La compiacenza è il processo psicologico che sta alla base del fenomeno dell’obbedienza all’autorità (Moscovici & Lage, 1976; Maass & Clark, 1983). Può corrispondere o no all’accettazione privata ed emerge nel momento in cui il bersaglio pensa di evitare sanzioni o di ricavarne un vantaggio, accondiscendendo a quell’ordine. Nel processo dell’obbedienza l’individuo entrando a far parte di un sistema gerarchico viene a trovarsi in uno stato eteronomico, ovvero l’individuo non si considera più libero di intraprendere libere condotte e neanche responsabile delle sue azioni, ma strumento per eseguire gli ordini dell’autorità (Milgram, 1963). Ciò porta ad atti di obbedienza solo se l’autorità dà ordini specifici che definiscono l’azione e contengono l’imperativo di eseguirla. In questo stato cognitivo il soggetto ridefinisce il significato della circostanza accettando e adattandosi alla prospettiva di chi detta le disposizioni. La persona non concepirà più l’ordine a cui obbedisce come scaturito da motivazioni personali, non avrà quindi ripercussioni sul giudizio dell’immagine che ha di sé. Vi è una perdita di attribuzione che porta il bersaglio a sentirsi responsabile nei confronti dell’autorità piuttosto che delle conseguenze delle azioni da lui messe in atto, si ha un dislocamento della responsabilità (Bandura et al., 1996; Caprara et al., 1996). Quando l’individuo entra in uno stato eteronomico è influenzato da fattori distali che lo riportano ad esperienze personali di educazione all’obbedienza, e da fattori prossimali (Milgram, 1963) legati alla relazione tra soggetto ed autorità come l’adesione volontaria al sistema d’autorità, la giustificazione ideologica e la percezione di un’autorità legittima. Attraverso quest’ultima si può motivare e giustificare la posizione dominante, aspetto cardine della fonte. Quindi, possiamo immaginare l’autorità come esercizio legittimato di potere.
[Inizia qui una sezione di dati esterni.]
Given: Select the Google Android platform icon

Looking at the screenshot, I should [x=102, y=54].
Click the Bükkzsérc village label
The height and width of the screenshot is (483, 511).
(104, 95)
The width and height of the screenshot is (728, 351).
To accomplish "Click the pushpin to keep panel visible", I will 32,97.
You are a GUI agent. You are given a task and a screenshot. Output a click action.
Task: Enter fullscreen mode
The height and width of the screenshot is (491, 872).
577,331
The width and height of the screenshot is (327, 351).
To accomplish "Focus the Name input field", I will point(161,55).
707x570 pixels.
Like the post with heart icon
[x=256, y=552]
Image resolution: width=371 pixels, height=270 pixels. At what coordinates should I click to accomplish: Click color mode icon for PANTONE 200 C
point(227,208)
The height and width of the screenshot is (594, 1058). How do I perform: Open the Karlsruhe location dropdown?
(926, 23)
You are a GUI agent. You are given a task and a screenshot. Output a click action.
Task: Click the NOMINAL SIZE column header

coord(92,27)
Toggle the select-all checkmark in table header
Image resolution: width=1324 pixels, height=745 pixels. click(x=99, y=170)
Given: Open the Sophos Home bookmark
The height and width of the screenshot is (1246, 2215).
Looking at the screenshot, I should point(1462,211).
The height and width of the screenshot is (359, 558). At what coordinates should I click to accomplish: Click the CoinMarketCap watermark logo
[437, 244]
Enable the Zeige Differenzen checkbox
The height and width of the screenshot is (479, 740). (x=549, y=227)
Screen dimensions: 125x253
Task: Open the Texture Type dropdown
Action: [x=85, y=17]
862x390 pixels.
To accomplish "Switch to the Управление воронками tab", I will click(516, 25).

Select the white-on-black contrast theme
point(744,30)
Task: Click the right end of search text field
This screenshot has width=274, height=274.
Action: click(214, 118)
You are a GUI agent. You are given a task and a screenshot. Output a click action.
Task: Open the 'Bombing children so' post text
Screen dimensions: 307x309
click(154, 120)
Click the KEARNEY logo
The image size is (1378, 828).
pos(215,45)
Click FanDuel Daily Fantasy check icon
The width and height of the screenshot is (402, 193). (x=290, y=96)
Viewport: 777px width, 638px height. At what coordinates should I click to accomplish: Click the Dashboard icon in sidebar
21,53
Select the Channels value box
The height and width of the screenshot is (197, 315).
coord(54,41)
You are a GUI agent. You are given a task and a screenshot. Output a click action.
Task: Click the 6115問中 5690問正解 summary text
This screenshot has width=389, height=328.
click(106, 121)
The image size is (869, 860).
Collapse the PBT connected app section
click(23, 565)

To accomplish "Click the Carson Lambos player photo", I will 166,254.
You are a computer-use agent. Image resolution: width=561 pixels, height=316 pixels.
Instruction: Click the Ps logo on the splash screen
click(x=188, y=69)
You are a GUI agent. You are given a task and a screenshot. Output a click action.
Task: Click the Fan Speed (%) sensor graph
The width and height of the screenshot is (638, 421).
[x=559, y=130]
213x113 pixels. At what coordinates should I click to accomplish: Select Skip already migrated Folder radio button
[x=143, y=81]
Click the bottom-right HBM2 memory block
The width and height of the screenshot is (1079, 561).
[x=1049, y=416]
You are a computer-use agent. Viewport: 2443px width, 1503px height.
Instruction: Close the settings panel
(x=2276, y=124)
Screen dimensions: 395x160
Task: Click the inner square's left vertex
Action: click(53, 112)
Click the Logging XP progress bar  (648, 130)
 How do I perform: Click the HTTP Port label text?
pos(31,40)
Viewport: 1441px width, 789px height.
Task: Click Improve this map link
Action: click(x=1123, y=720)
La norma dell’obbedienza è insita in tutti noi, in quanto gli individui tendono ad obbedire a chi è dotato di legittima autorità. Con l’idea di potere legittimo, Weber (1961) distingue tre categorie di legittimazione: legittimità tradizionale che sottende la convinzione della validità di una autorità fondata sulla prassi quotidiana, “così è sempre stato, e così sempre sarà”; legittimità carismatica che poggia sulla convinzione del valore esemplare di una specifica persona ovvero il leader; e legittimità legale-razionale che sottoscrive la convinzione basata sulla credenza del valore legale dell’ordinamento statuito. L’autorità produce un modellamento verso il pensiero dell’ordine impartito, senza necessariamente che quest’ultimo lo ritenga giusto o sbagliato (convergenza cognitiva – Nemeth, 1986; Nemeth et al., 1992).

L’obbedienza all’autorità è l’elemento fondamentale della struttura sociale. Non è né giusta né sbagliata, l’eticità dell’obbedienza dipende unicamente dalle disposizioni a cui si è sottoposti e dal contesto entro cui si obbedisce. Si può effettuare una differenziazione tra obbedienza costruttiva e obbedienza distruttiva. La prima afferma la libertà individuale e un’armonia sociale, poiché l’assenza di regole alimenterebbe il caos. La seconda non tiene conto delle conseguenze delle azioni e qui ritroviamo i “crimini di obbedienza”, dove troviamo un basso sviluppo morale. Per Bauman (1992) lo sviluppo morale può essere ostacolato da determinate caratteristiche: una divisione funzionale dei compiti così da non percepire la visione dell’insieme, il distanziamento sociale in modo da depersonalizzare il destinatario, la produzione dell’indifferenza e la sostituzione della responsabilità morale con quella tecnica, così da sentirsi responsabili solo del ruolo all’interno dell’apparato e non delle conseguenze morali delle proprie azioni.